There is no SK, but there is a ‘SK spirit’… Meeting with wild gods and disciples, “Looking back, I found that Kim Sung-geun was the most lacking.”

The SK Wyverns disappeared into history after the 2020 season. It’s been three years since SSG took over the club. The color of the Wyverns is also missing.

There is no SK in the KBO league anymore, but the “SK spirit” is still alive and well. Starting with the 2007 championship, the leading players who led the golden age of SK have been expanding their scope of activities as leaders.

Members of the Wyverns legend gathered at a restaurant in Seoul on the 3rd. It is a meeting held every winter with Kim Sung-geun, the head coach of the JTBC Monsters. 에볼루션 바카라사이트

Fifteen people gathered in one place, except for LG General Coordinator Kim Jae-hyun, who could not be with him due to his business trip to the U.S. Former coach Kim Won-hyung, who stood on the bench of SSG Landers until this year as the last head coach of SK, as well as LG batting coaches Lee Ho-joon and Mo Chang-min, Samsung Futures coach Jung Dae-hyun, Hanwha senior coach Chung Kyung-bae, Hanwha defensive coach Park Jae-sang, Kiwoom bullpen coach Lee Seung-ho and KT’s baserunning coach Park Jung-hwan, as well as welcome faces such as Park Jung-kwon and Chae Byung-yong, who left SSG this offseason.

Legends such as Jung Geun-woo, who works in various fields such as playing for the Monsters under the direction of manager Kim Sung-geun, Yoon Gil-hyun, who runs private businesses such as baseball academies, and Boom also had a warm time reviving memories.

According to the attendees, Kim stressed to his students who are forming a group of Korean baseball leaders despite warm atmosphere, “Don’t be complacent and constantly study.” He also asked them to play a role in the development of the Korean baseball in their respective positions.

In a telephone conversation with the reporter on Friday, Kim added some of his related stories. “I wanted to study together,” he said, expressing his gratitude to his students who prepare for the meeting every year. “Looking back, Kim Sung-geun was always the one who lacked the most.
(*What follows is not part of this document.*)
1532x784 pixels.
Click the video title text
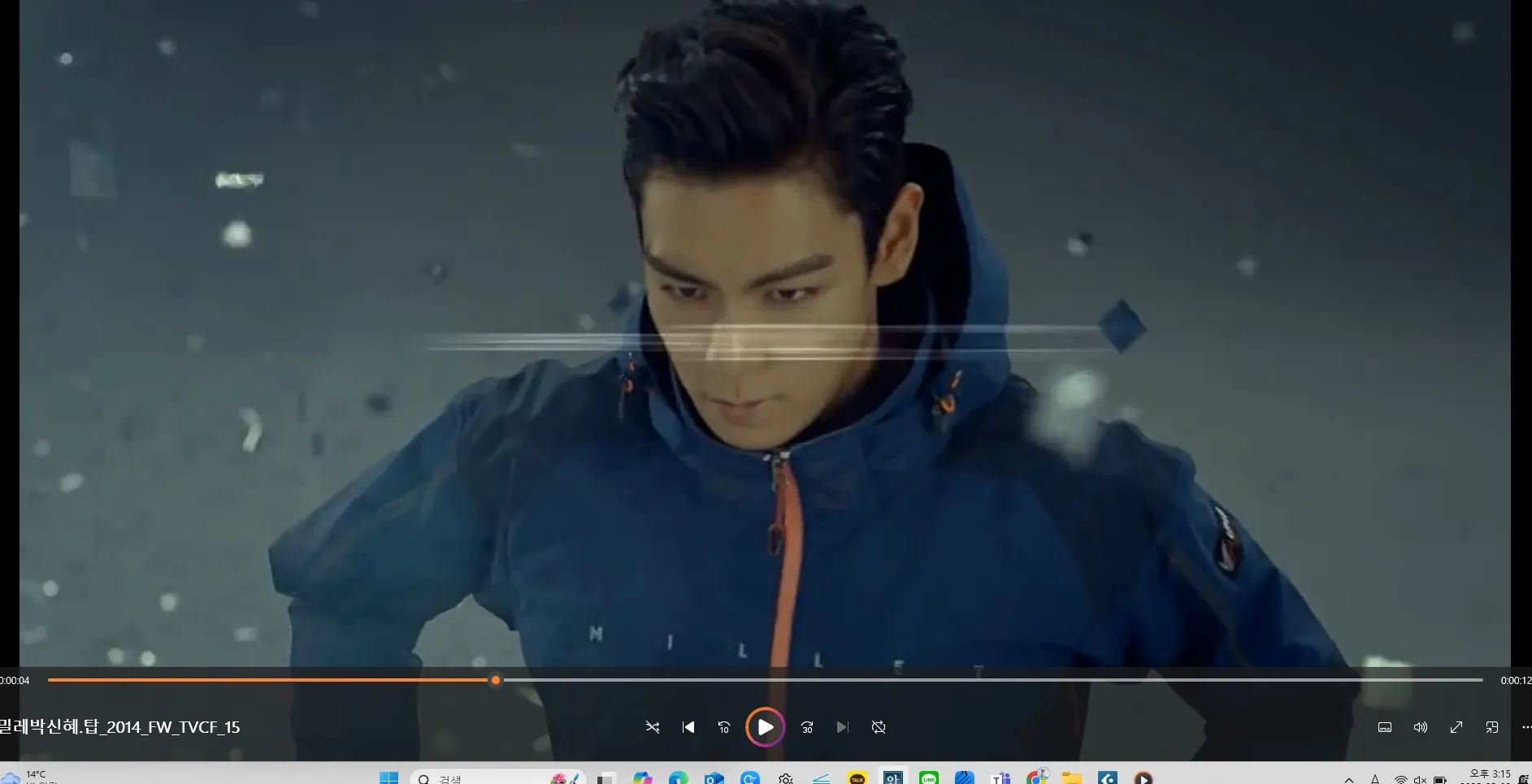[x=119, y=727]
That’s why I also studied all year long this year. He also told me that changes have been made in him.”

Most of his students are settling down here and there. He is in a position where people can become complacent. To this end, Kim once said, “Let’s keep everything in mind. I thought, ‘I know everything,’ but don’t do it even when you wake up. I asked him to look at the parts that didn’t go well first.”

What Kim expects from these students he worked with at SK was “experience.” While winning the Korean Series three times and finishing the runner-up once, SK dominated the league with unique colors of baseball. Rather than relying on a few star players, the team pressured its opponents through consistent movements of the entire team. Above all, the team had peak speed in defense and base, and this characteristic was incorporated into the national team, which at that time showed achievements in international competitions. During this period, SK had a cumulative winning rate of 0.618 (320 wins, 18 draws, and 185 losses) during the regular season.

“I think what I did then (training experience, etc.) is in my mind,” coach Kim said. “I think you guys have things that are not in other teams. I hope you don’t miss it and make good use of it and study more,” he said.

SK baseball’s footsteps in the KBO League are also handed down by those from backgrounds. Kim hoped that all of them would grow into leaders and create a better future for the Korean baseball. It was time to share those feelings.